__STORED ROWS__:
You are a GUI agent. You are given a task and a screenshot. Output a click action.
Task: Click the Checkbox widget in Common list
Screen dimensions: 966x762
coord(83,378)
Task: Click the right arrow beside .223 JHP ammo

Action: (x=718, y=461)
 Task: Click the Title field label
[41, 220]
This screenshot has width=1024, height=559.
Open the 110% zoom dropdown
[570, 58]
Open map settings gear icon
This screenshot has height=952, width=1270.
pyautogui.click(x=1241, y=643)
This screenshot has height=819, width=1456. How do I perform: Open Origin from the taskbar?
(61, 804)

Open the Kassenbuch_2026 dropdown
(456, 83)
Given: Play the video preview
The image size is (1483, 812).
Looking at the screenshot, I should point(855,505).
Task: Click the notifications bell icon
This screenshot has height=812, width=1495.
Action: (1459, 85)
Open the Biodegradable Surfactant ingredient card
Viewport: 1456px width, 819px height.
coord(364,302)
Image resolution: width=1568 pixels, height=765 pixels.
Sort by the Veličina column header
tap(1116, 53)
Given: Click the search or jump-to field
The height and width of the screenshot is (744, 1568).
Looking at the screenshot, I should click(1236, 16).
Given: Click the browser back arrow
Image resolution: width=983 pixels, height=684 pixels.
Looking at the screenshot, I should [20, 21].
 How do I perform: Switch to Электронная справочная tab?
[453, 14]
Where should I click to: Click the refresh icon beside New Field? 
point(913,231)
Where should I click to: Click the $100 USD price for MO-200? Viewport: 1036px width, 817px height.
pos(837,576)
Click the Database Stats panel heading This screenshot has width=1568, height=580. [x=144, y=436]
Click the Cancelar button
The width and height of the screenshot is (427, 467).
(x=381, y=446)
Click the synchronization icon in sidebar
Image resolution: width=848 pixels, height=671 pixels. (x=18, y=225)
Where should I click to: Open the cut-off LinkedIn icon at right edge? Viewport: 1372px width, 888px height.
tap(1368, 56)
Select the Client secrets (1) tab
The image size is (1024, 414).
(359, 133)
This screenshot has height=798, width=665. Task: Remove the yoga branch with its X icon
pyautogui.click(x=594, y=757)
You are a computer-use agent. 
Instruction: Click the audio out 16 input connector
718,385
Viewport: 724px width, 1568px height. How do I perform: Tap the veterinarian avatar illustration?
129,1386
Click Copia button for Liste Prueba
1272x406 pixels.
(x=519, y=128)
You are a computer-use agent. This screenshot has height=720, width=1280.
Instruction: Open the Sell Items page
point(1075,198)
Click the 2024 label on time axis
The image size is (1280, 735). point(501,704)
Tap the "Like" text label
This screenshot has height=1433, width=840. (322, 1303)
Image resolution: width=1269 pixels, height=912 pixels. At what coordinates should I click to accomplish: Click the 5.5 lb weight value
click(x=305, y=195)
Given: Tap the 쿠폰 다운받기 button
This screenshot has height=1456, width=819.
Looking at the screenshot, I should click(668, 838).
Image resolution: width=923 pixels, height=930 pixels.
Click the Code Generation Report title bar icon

__TASK BRIEF__: Can you pull every line of the data above and reproduce each one verbatim?

__SOLUTION TO THE PROBLEM__:
You are a GUI agent. You are given a task and a screenshot. Output a click action.
Task: Click the Checkbox widget in Common list
Screen dimensions: 966x762
coord(83,378)
Task: Click the right arrow beside .223 JHP ammo

Action: (x=718, y=461)
 Task: Click the Title field label
[41, 220]
This screenshot has width=1024, height=559.
Open the 110% zoom dropdown
[570, 58]
Open map settings gear icon
This screenshot has height=952, width=1270.
pyautogui.click(x=1241, y=643)
This screenshot has height=819, width=1456. How do I perform: Open Origin from the taskbar?
(61, 804)

Open the Kassenbuch_2026 dropdown
(456, 83)
Given: Play the video preview
The image size is (1483, 812).
Looking at the screenshot, I should point(855,505).
Task: Click the notifications bell icon
This screenshot has height=812, width=1495.
Action: (1459, 85)
Open the Biodegradable Surfactant ingredient card
Viewport: 1456px width, 819px height.
coord(364,302)
Image resolution: width=1568 pixels, height=765 pixels.
Sort by the Veličina column header
tap(1116, 53)
Given: Click the search or jump-to field
The height and width of the screenshot is (744, 1568).
Looking at the screenshot, I should click(1236, 16).
Given: Click the browser back arrow
Image resolution: width=983 pixels, height=684 pixels.
Looking at the screenshot, I should [20, 21].
 How do I perform: Switch to Электронная справочная tab?
[453, 14]
Where should I click to: Click the refresh icon beside New Field? 
point(913,231)
Where should I click to: Click the $100 USD price for MO-200? Viewport: 1036px width, 817px height.
pos(837,576)
Click the Database Stats panel heading This screenshot has width=1568, height=580. [x=144, y=436]
Click the Cancelar button
The width and height of the screenshot is (427, 467).
(x=381, y=446)
Click the synchronization icon in sidebar
Image resolution: width=848 pixels, height=671 pixels. (x=18, y=225)
Where should I click to: Open the cut-off LinkedIn icon at right edge? Viewport: 1372px width, 888px height.
tap(1368, 56)
Select the Client secrets (1) tab
The image size is (1024, 414).
(359, 133)
This screenshot has height=798, width=665. Task: Remove the yoga branch with its X icon
pyautogui.click(x=594, y=757)
You are a computer-use agent. 
Instruction: Click the audio out 16 input connector
718,385
Viewport: 724px width, 1568px height. How do I perform: Tap the veterinarian avatar illustration?
129,1386
Click Copia button for Liste Prueba
1272x406 pixels.
(x=519, y=128)
You are a computer-use agent. This screenshot has height=720, width=1280.
Instruction: Open the Sell Items page
point(1075,198)
Click the 2024 label on time axis
The image size is (1280, 735). point(501,704)
Tap the "Like" text label
This screenshot has height=1433, width=840. (322, 1303)
Image resolution: width=1269 pixels, height=912 pixels. At what coordinates should I click to accomplish: Click the 5.5 lb weight value
click(x=305, y=195)
Given: Tap the 쿠폰 다운받기 button
This screenshot has height=1456, width=819.
Looking at the screenshot, I should click(668, 838).
Image resolution: width=923 pixels, height=930 pixels.
Click the Code Generation Report title bar icon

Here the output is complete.